Bug 951562 (CVE-2013-1939)

Summary: CVE-2013-1939 php-sabredav-Sabre_DAV: Local file exposure due improper icons / images path checking in the HTML Browser plug-in
Product: [Other] Security Response Reporter: Jan Lieskovsky <jlieskov>
Component: vulnerabilityAssignee: Red Hat Product Security <security-response-team>
Severity: low Docs Contact:
Priority: low    
Version: unspecifiedCC: jmarrero
Target Milestone: ---Keywords: Security
Target Release: ---   
Hardware: All   
OS: Linux   
Whiteboard: impact=low,public=20130411,reported=20130411,source=oss-security,cvss2=5.0/AV:N/AC:L/Au:N/C:P/I:N/A:N,fedora-all/php-sabredav-Sabre_DAV=affected,epel-6/php-sabredav-Sabre_DAV=affected
Fixed In Version: SabreDAV 1.6.9, SabreDAV 1.7.7, SabreDav 1.8.5 Doc Type: Bug Fix
Doc Text:
Story Points: ---
Clone Of: Environment:
Last Closed: 2013-08-28 14:57:16 EDT Type: ---
Regression: --- Mount Type: ---
Documentation: --- CRM:
Verified Versions: Category: ---
oVirt Team: --- RHEL 7.3 requirements from Atomic Host:
Cloudforms Team: ---
Bug Depends On: 951568, 951569    
Bug Blocks:    

Description Jan Lieskovsky 2013-04-12 09:38:02 EDT
A local file exposure flaw was found in the way HTML browser plug-in of SabreDAV, a WebDAV framework for the PHP language, processed certain file system paths for icon and image files on certain platforms.
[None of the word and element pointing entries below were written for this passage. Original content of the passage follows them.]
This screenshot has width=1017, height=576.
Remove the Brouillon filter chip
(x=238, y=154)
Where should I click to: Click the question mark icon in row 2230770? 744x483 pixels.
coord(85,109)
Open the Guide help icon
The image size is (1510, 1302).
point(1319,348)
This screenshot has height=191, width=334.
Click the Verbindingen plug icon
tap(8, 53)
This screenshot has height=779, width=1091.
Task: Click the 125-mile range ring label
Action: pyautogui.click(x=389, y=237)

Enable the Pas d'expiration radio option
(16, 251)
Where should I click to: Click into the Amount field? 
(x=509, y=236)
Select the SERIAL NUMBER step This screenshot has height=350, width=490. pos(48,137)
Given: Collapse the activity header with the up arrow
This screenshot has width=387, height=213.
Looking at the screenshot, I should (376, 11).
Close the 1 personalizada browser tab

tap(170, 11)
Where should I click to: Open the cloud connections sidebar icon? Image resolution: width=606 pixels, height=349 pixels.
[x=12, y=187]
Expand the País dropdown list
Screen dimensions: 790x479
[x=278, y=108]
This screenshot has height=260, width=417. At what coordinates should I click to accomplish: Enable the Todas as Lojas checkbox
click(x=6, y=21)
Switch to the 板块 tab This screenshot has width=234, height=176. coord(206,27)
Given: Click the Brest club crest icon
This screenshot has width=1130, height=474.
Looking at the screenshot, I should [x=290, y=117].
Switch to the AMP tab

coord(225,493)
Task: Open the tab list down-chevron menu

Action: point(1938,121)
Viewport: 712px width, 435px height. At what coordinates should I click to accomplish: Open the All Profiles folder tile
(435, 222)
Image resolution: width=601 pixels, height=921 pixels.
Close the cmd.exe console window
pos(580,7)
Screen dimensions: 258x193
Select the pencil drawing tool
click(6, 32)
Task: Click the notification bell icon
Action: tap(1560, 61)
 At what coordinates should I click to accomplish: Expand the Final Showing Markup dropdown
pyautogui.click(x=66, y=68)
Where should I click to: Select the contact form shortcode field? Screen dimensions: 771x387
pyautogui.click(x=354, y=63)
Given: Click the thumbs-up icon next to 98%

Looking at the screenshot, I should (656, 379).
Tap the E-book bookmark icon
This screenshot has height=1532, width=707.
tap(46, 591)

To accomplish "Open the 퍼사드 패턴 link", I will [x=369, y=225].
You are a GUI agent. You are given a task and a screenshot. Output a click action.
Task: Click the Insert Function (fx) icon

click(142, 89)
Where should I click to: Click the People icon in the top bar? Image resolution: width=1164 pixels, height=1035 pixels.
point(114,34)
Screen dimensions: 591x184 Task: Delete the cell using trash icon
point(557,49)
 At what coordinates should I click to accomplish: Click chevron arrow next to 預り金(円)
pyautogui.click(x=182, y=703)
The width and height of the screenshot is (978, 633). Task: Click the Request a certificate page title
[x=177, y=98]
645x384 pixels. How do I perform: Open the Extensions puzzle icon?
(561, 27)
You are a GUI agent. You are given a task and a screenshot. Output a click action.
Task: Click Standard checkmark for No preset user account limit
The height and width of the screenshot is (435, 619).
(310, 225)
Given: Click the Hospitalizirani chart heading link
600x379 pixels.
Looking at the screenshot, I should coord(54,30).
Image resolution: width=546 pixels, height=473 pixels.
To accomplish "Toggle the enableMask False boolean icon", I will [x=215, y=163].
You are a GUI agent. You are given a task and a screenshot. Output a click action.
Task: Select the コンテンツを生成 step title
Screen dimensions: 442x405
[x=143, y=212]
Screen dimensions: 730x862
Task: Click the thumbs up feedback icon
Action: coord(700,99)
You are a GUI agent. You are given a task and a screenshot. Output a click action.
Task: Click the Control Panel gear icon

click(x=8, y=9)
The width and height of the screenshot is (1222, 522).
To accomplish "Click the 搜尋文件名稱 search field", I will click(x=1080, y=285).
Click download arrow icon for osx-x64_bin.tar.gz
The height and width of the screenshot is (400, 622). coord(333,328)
A remote attacker could provide a specially-crafted icon / image file location that, when processed by an application using the SabreDav framework, would allow them to (remotely) obtain arbitary system file, accessible with the privileges of that SabreDAV application.

[1] https://groups.google.com/forum/?fromgroups=#!topic/sabredav-discuss/ehOUu7wTSGQ
[2] http://www.openwall.com/lists/oss-security/2013/04/11/3

Relevant upstream patch (seems to be the following):
[3] https://github.com/evert/SabreDAV/commit/5f6d71b2c4e2d3c6fc32c20afe7331e38877c489
Comment 1 Jan Lieskovsky 2013-04-12 09:40:05 EDT
This issue affects the versions of the php-sabredav-Sabre_DAV package, as shipped with Fedora release of 17 and 18. Please schedule an update.


This issue affects the version of the php-sabredav-Sabre_DAV package, as shipped with Fedora EPEL-6. Please schedule an update.
Comment 2 Jan Lieskovsky 2013-04-12 09:41:08 EDT
Created php-sabredav-Sabre_DAV tracking bugs for this issue

Affects: fedora-all [bug 951568]
Affects: epel-6 [bug 951569]
Comment 3 Jan Lieskovsky 2013-04-12 09:58:07 EDT
Suggested workaround (from [1]):
As a workaround, you setup the plugin as such:

// 1.8
$plugin = new Sabre\DAV\Browser\Plugin(true, false);

// 1.6, 1.7
$plugin = new Sabre_DAV_Browser_Plugin(true, false);

To disable this feature completely.
Comment 4 Fedora Update System 2013-05-24 15:09:46 EDT
php-sabredav-Sabre_DAV-1.6.5-5.el6 has been pushed to the Fedora EPEL 6 stable repository.  If problems still persist, please make note of it in this bug report.
Comment 5 Joseph Marrero 2013-08-28 14:57:16 EDT
Fixed back porting the upstream fix. Been fixed since 05/24/2013.